The similar effects of metformin have also been found in BPH. Wang et al. [33] has found that metformin inhibits the proliferation of benign prostatic epithelial cells by suppressing the expression of IGF-1R and IGF-1 secretion in stromal cells. Mosli et al. [34] have found the attenuation effect of metformin on the SD rat model of testosterone-induced BPH, with significant protection against the elevation of mRNA expression of IGF-1, IGF-1R being revealed.
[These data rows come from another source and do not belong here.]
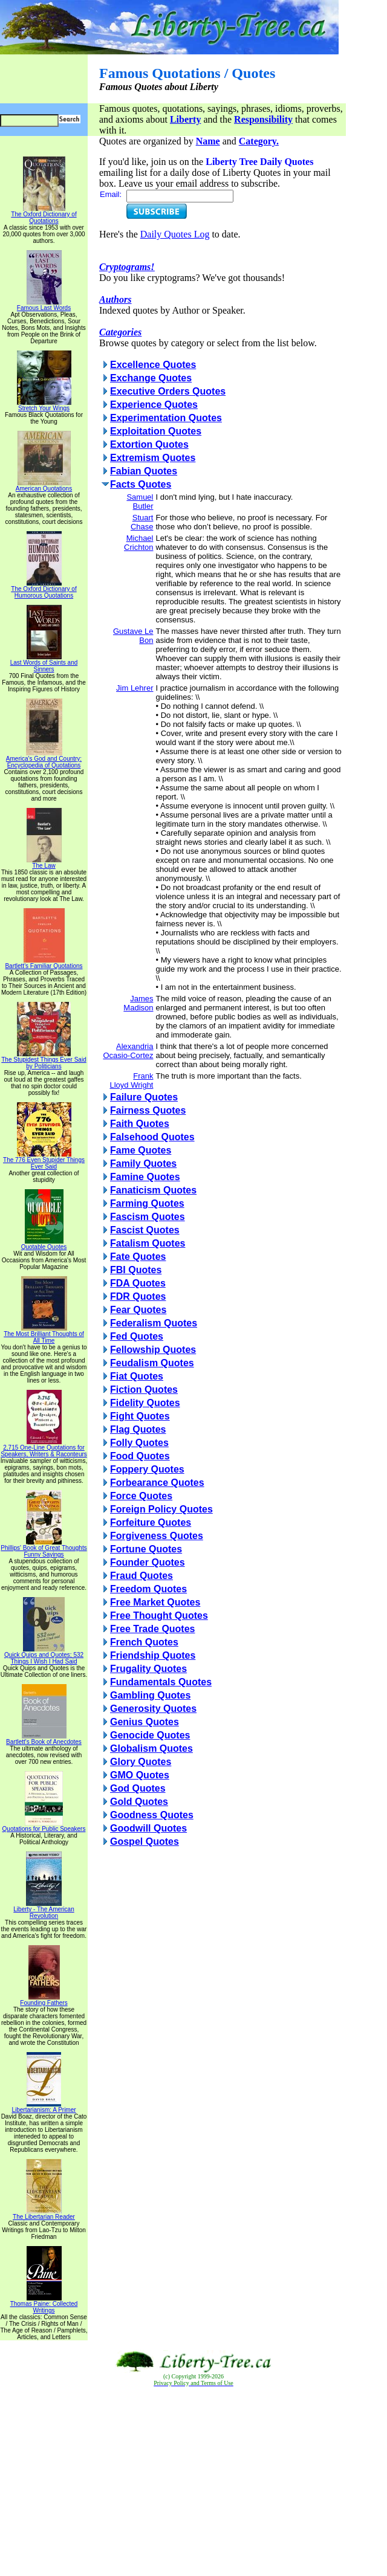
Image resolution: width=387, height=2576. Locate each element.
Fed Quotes (136, 1336)
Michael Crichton (138, 543)
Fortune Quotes (146, 1549)
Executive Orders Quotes (168, 391)
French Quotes (144, 1642)
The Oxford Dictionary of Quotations (43, 214)
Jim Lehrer (134, 687)
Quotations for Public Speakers (44, 1826)
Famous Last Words (44, 305)
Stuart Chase (142, 522)
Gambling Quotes (150, 1695)
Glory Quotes (140, 1762)
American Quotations (44, 486)
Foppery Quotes (147, 1469)
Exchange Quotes (151, 378)
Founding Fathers (43, 2000)
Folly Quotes (139, 1443)
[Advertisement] (193, 2481)
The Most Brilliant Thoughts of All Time (44, 1334)
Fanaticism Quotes (153, 1190)
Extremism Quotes (152, 458)
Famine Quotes (145, 1177)
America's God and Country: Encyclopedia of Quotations (44, 759)
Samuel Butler (139, 501)
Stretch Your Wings (44, 405)
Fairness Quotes (148, 1110)
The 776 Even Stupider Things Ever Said (44, 1160)
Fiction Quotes (144, 1389)
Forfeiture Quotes (150, 1522)
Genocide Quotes (150, 1735)
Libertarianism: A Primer (43, 2107)
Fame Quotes (140, 1150)
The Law (44, 863)
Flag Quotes (138, 1429)
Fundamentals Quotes (161, 1682)
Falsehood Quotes (152, 1137)
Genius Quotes (144, 1722)
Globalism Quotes (151, 1748)
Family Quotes (143, 1163)
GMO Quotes (139, 1775)
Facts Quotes (140, 484)
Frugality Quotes (148, 1669)
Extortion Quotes (149, 444)
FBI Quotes (135, 1270)
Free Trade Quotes (152, 1629)
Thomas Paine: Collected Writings (44, 2304)
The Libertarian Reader (44, 2214)
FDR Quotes (138, 1296)
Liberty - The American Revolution (43, 1909)
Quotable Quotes (44, 1244)
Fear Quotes (138, 1310)
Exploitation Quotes (155, 431)
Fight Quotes (140, 1416)
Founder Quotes (147, 1562)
In this research, the application of metformin has suppressed FINS and HOMA-IR level in HFD feeding rats, as well as reduced the hyperplasia level of prostate. In the meantime, metformin has also reduced the expression of IGF-1 and IGF-1R, suggesting that metformin may meliorate the level of prostatic hyperplasia via the influence of IGF pathway in patients with MetS or IR. However, the period of model establishment is only 40 days in this research. A more chronic model with high similarity to human should be established in the future to find the proper method of metformin application.

Conclusion

This research has following conclusions: (1) MetS can promote the growth of prostate during the formation of central obesity and IR; (2) IGF-1 pathway may have an important role in the induction of BPH following IR; (3) BPH may happen earlier than the change of glycaemia in patients with MetS;(4) The application of metformin can suppress the expression of IGF-1 and IGF-1R, thus preventing the effect of IR on prostate in rats model of MetS.